Les organisations syndicales autonomes s’apprêtent à déposer le dossier d’agrément de la Confédération des syndicats algériens (CSA) auprès du ministère de l’Intérieur et des Collectivités locales, apprend-on de Boualem Amoura, secrétaire général du Syndicat autonome des travailleurs de l’éducation et de la formation (Satef).

L’Intersyndicale s’est focalisée, ces derniers mois, sur les actions, marches et manifestations. «Actuellement, on est décidé à créer la confédération. La commission de rédaction de l’avant-projet de statut de la confédération a finalisé son travail. Il ne lui reste qu’à rendre ses conclusions et soumettre le texte aux responsables des syndicats autonomes, avant de déposer le dossier pour l’agrément», ajoute M. Amoura. «La démarche devra se concrétiser au cours du mois de mai», précisera, pour sa part, Idir Achour, secrétaire général du Conseil des lycées d’Algérie (CLA). Le recours à cette union est envisagé dans une conjoncture marquée par des «atteintes flagrantes au libre exercice du droit syndical et au droit de grève», selon les syndicats autonomes. Nos interlocuteurs, membres de l’Intersyndicale, accusent explicitement le ministère du Travail de manœuvres d’intimidation des syndicats. «La loi suprême du pays, qui est la Constitution, garantit le droit de la grève et malgré les intimidations, nous allons poursuivre la lutte syndicale», ajoute le secrétaire général du Satef.

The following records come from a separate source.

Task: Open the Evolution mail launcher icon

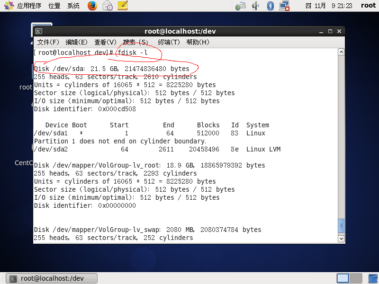Action: [108, 6]
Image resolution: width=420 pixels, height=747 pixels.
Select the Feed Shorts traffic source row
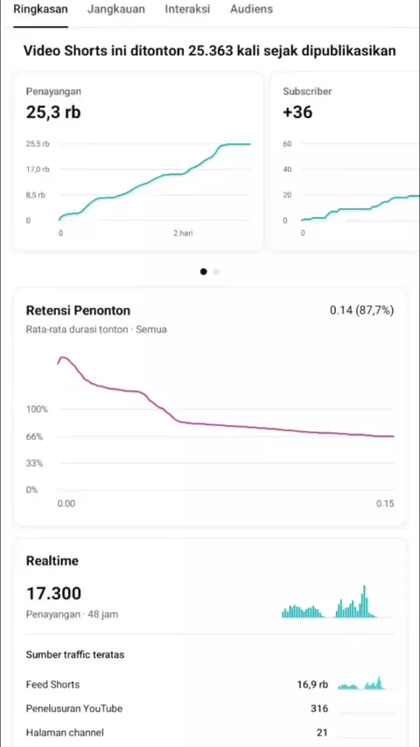pyautogui.click(x=210, y=685)
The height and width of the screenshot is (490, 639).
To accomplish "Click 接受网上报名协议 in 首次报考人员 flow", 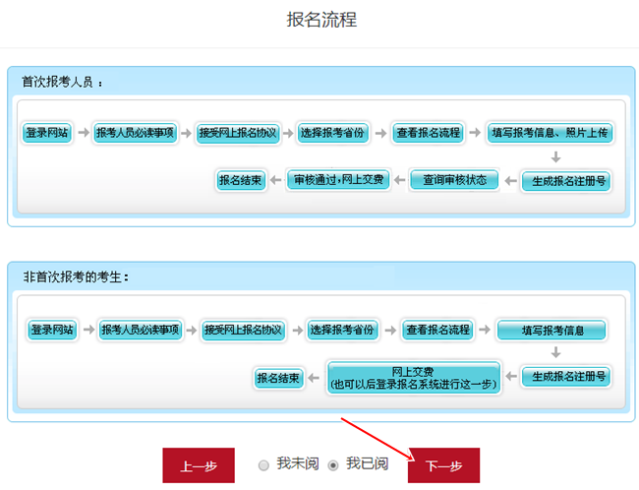I will (237, 133).
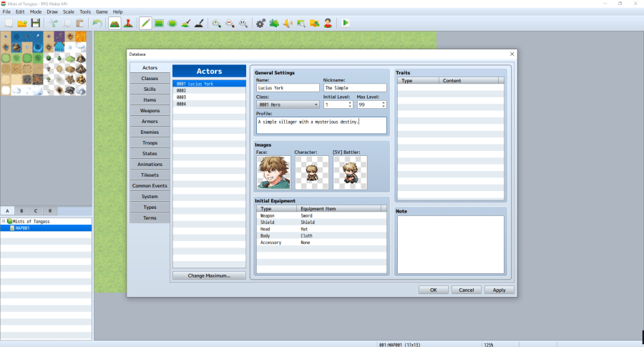Open the Class dropdown showing 0001 Hero
The width and height of the screenshot is (644, 347).
287,104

Ces syndicats ne cessent de dénoncer l’attitude de Mourad Zemali, ministre du Travail, de l’Emploi et de la Sécurité sociale qui, selon eux, «intimide» les syndicats autonomes, contrairement à son prédécesseur qui les recevait et leur a demandé de faire une lecture de l’avant-projet de loi sur le travail. «Ce ministre veut entraver et  arrêter toute activité syndicale», dénonce Abdelouahab Zegar, porte-parole de l’Unpef. M.  Zemali a une nouvelle fois adressé un message aux syndicats autonomes et employeurs, portant sur la représentativité des travailleurs pour ne pas perdre le droit d’activer. «Le droit à l’activité syndicale est garanti par la loi et ces syndicats ont le droit d’activer, sauf qu’ils doivent, également, répondre à certaines exigences», a dit M. Zemali, rappelant que tous les syndicats ont été interpellés pour «prouver» leur représentativité. Seuls 16 syndicats ont transmis, jusqu’à présent, des informations permettant d’apprécier leur représentativité, alors que 14 autres ont communiqué des informations incomplètes, a-t-il souligné.

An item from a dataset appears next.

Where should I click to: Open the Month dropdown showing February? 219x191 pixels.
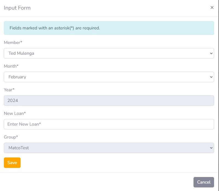pos(109,77)
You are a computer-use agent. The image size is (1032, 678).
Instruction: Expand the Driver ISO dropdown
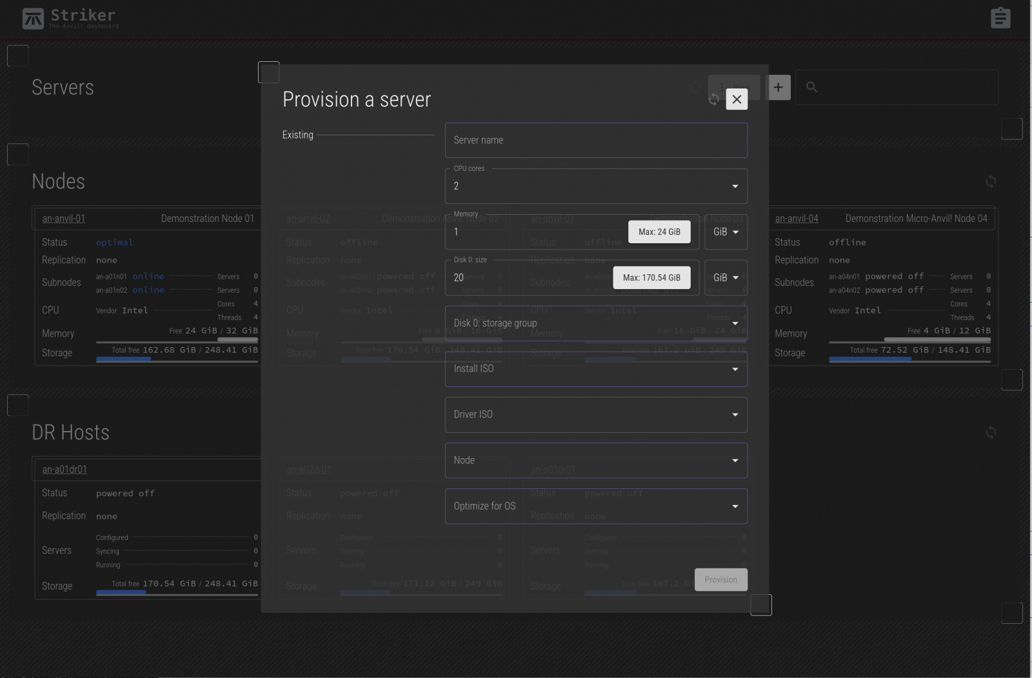click(596, 415)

Le ministre a fait savoir que les adhérents à ces syndicats se verront sanctionnés en cas de grève. «Leur absence au niveau des structures de travail sera perçue comme un abandon de poste», a-t-il dit, ajoutant que la liste finale de ces syndicats sera connue aujourd’hui.
Cette mesure a suscité la grogne et le mécontentement des syndicats qui, pour la plupart, pour ne pas dire la totalité, ne disposent pas de 20 % de représentativité.
« M. Zemali dépasse ses prérogatives, la décision de l’activité des syndicats ne lui revient pas, mais revient aux départements ministériels de tutelle. Zemali peut donner les récépissés d’enregistrement, donner des subventions aux syndicats en fonction du nombre d’adhérents. Il n’a pas à transgresser la loi ou contredire ce que prévoit le code du travail», ajoute M. Achour. L’Intersyndicale s’est réunie hier à Alger, pour évaluer l’action que l’Intersyndicale de l’éducation menée le 4 avril dernier. La grève a paralysé le secteur de l’éducation, des sit-in ont été observés au niveau des sièges de wilayas de Bouira, Oran, Annaba et Laghouat. La dernière action commune remonte au 14 février. Pour rappel, les revendications de l’Intersyndicale s’articulent essentiellement autour du respect des libertés syndicales, l’annulation de la retraite proportionnelle, l’avant-projet de loi sur le travail et l’amélioration du pouvoir d’achat des citoyens.